→ Dataset excerpts:
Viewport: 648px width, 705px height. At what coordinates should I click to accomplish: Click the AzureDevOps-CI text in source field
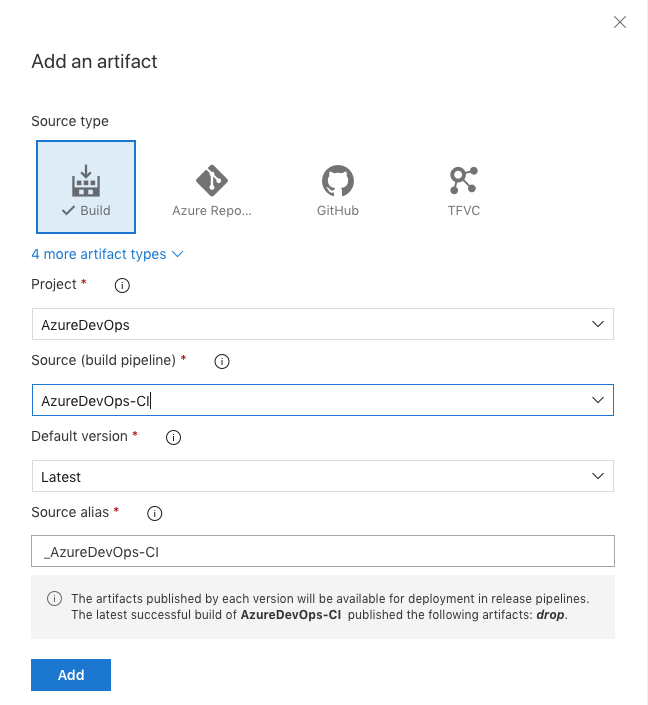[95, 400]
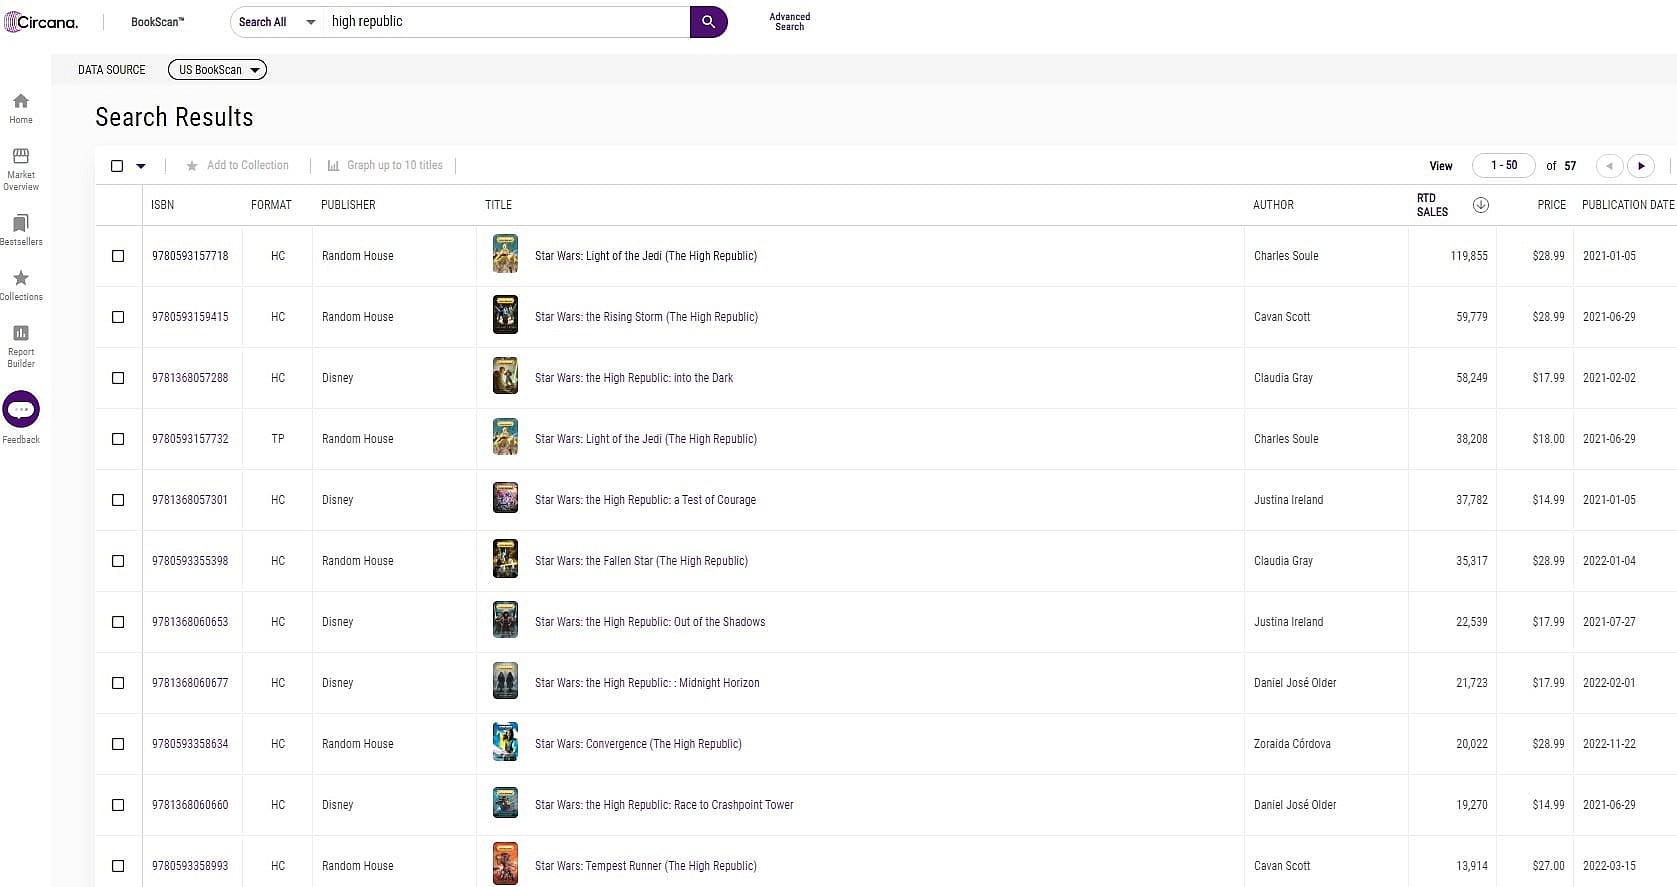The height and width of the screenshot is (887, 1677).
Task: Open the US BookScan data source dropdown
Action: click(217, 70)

--

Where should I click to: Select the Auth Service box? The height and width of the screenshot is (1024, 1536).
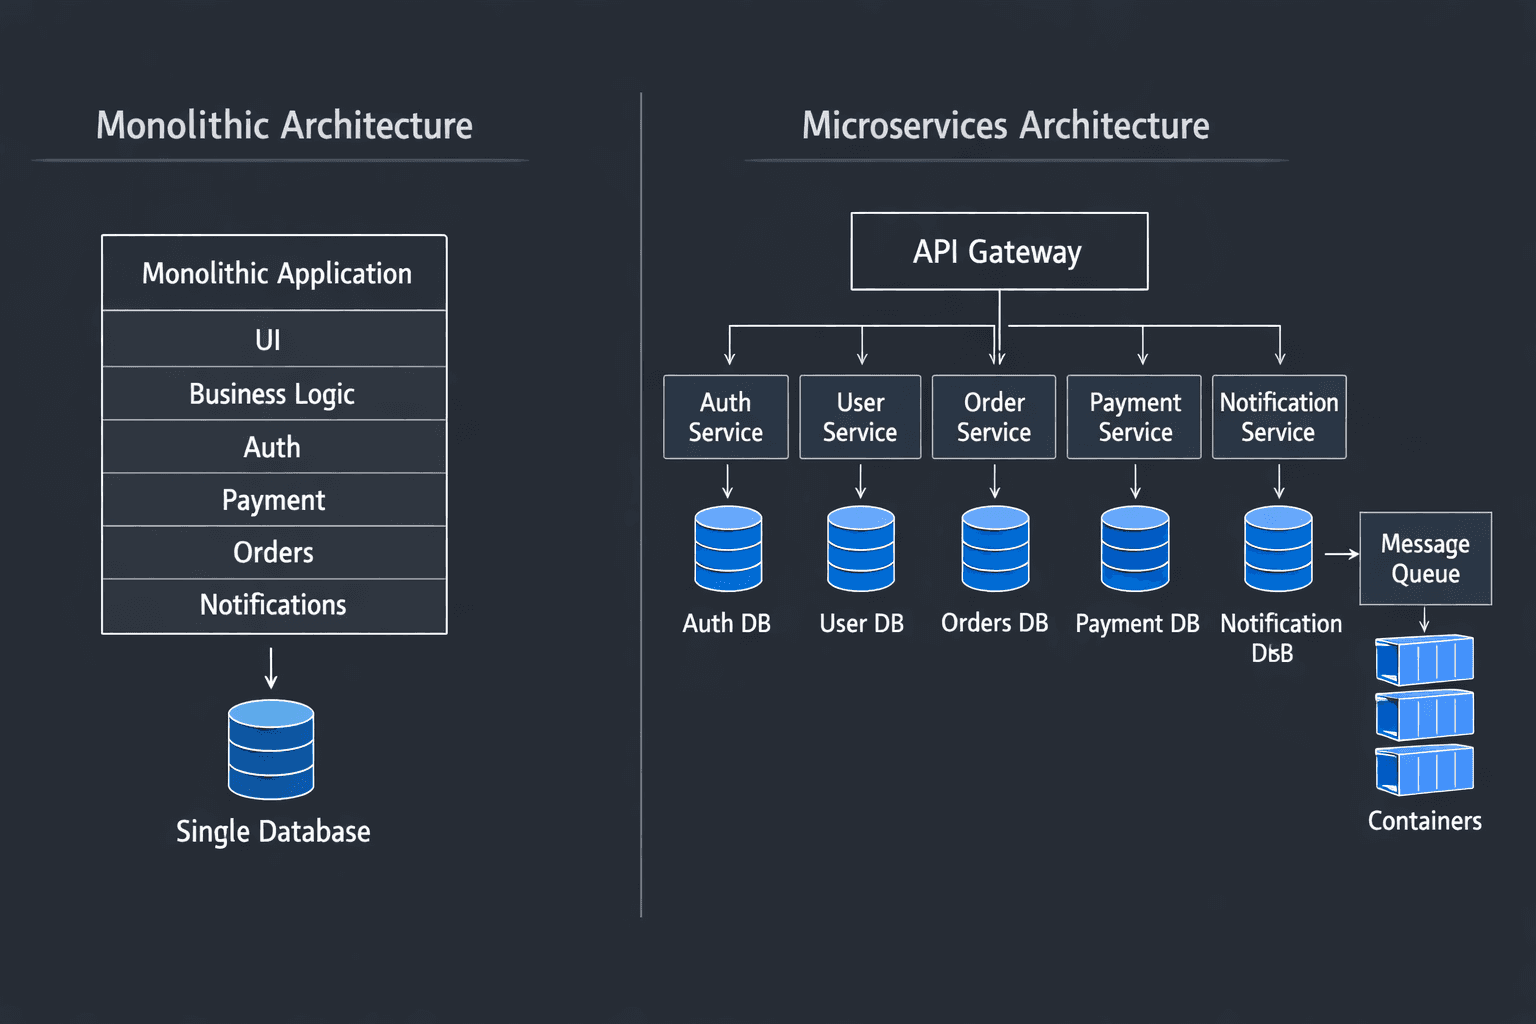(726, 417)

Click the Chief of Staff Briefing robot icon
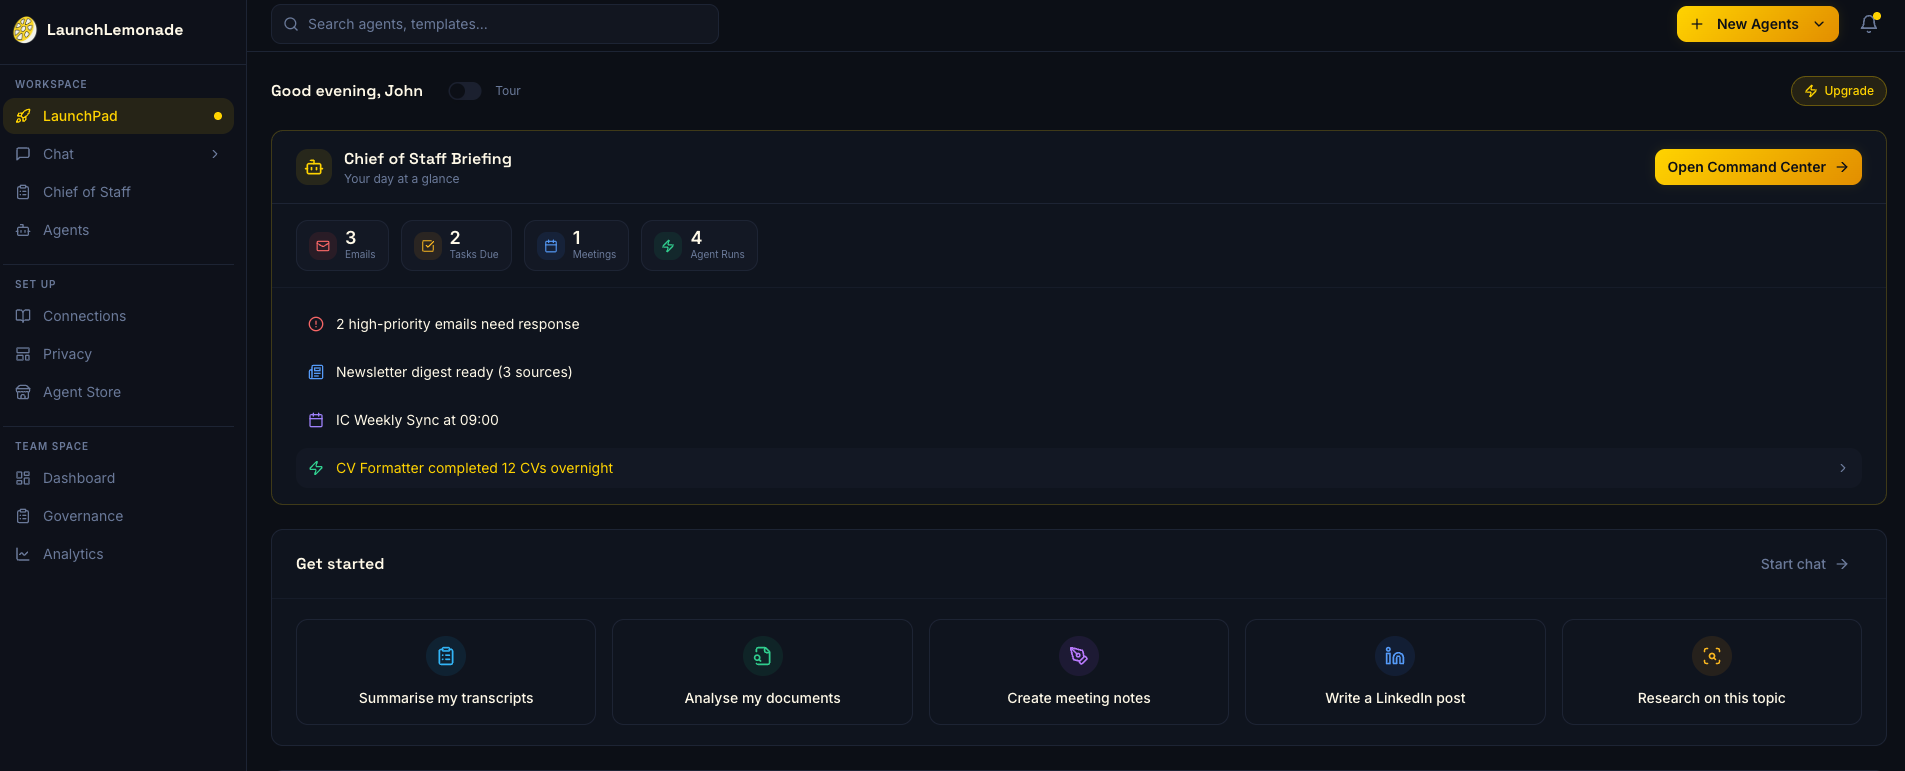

* * *

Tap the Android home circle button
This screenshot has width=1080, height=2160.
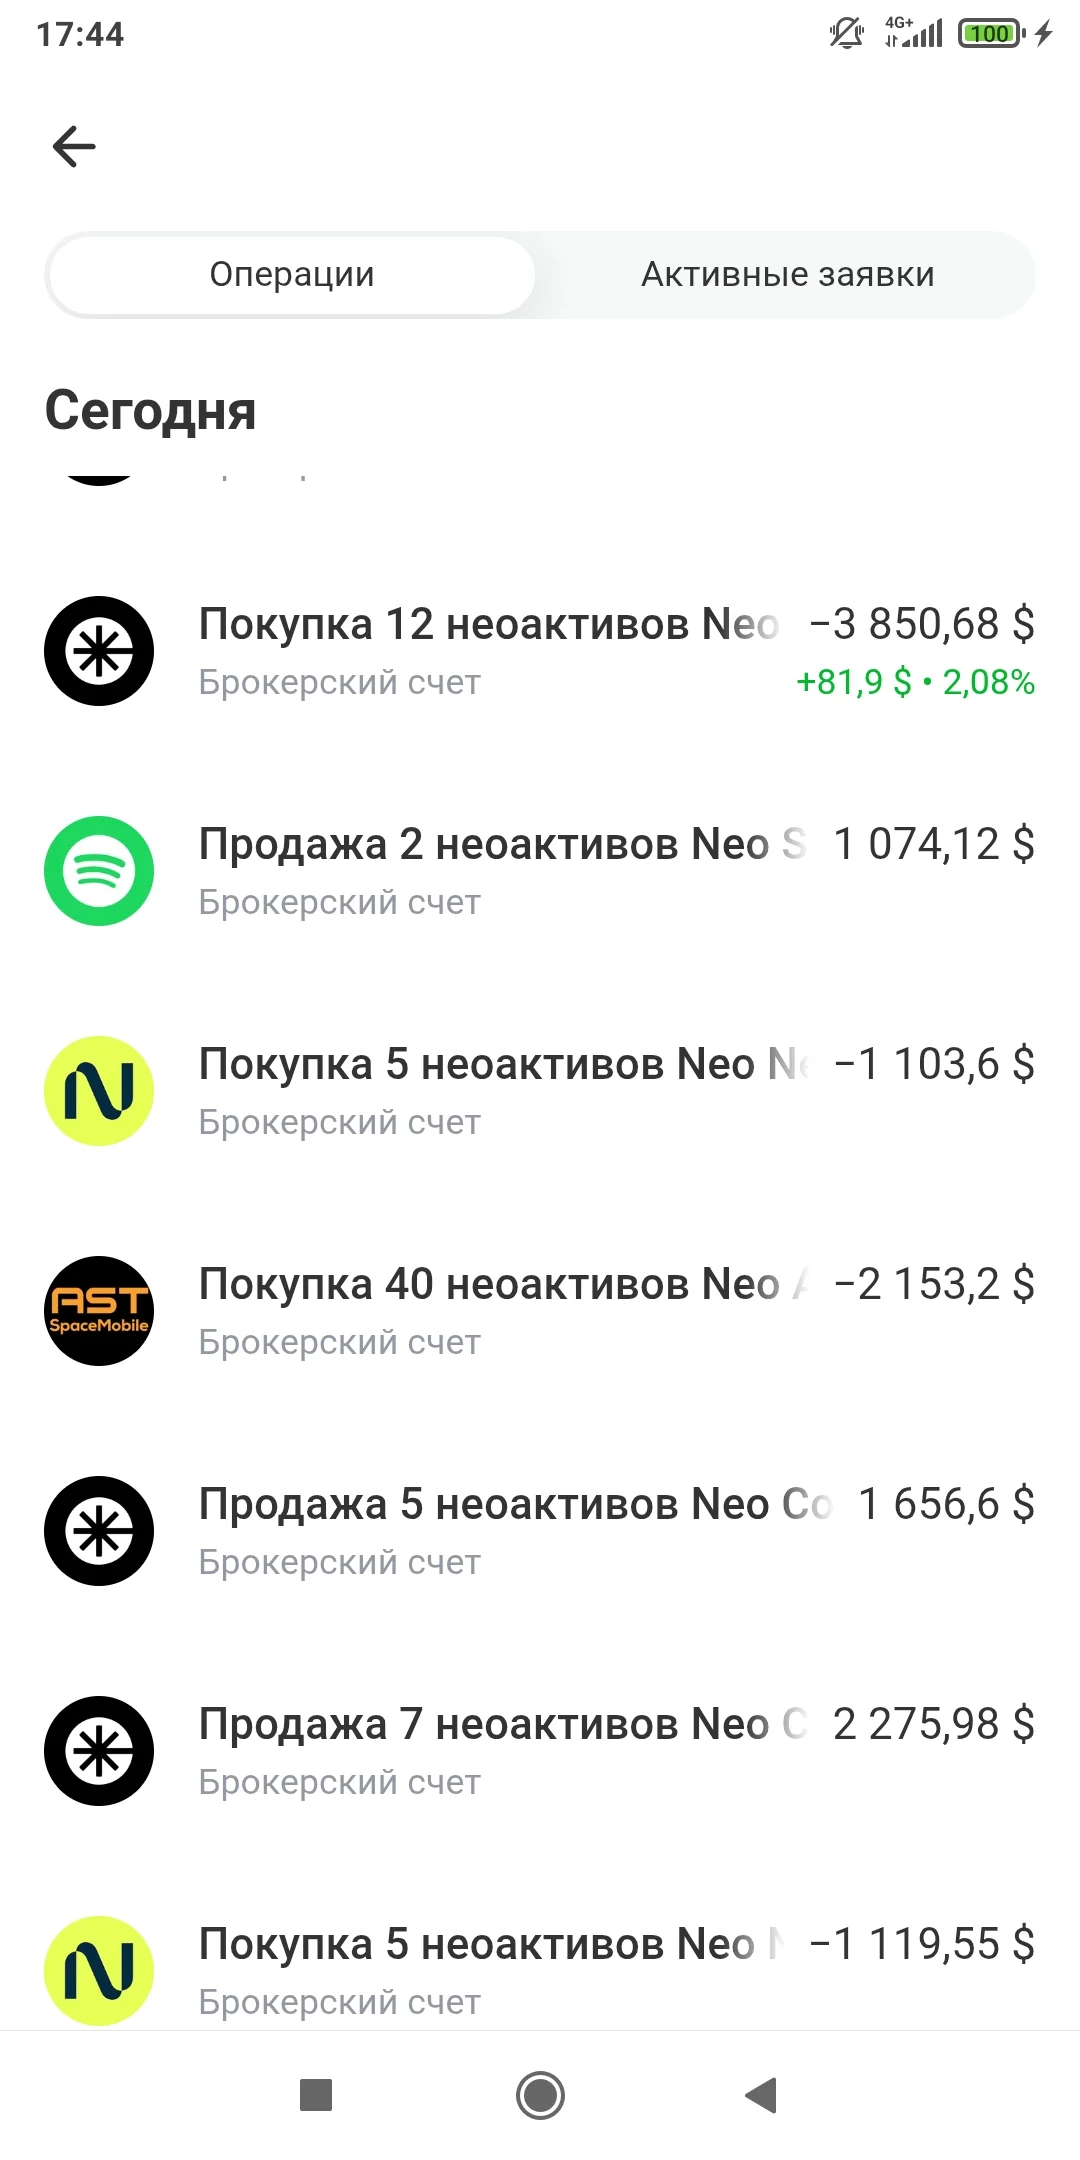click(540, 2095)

→ What is required: For this exercise, reproduce exactly the lines of the records above from the one with "Where should I" up to and including the one with "Click the Chief of Staff Briefing robot icon", without pictures.

→ Answer to this problem:
Where should I click to: Select the Auth Service box? The height and width of the screenshot is (1024, 1536).
(726, 417)

Click the Chief of Staff Briefing robot icon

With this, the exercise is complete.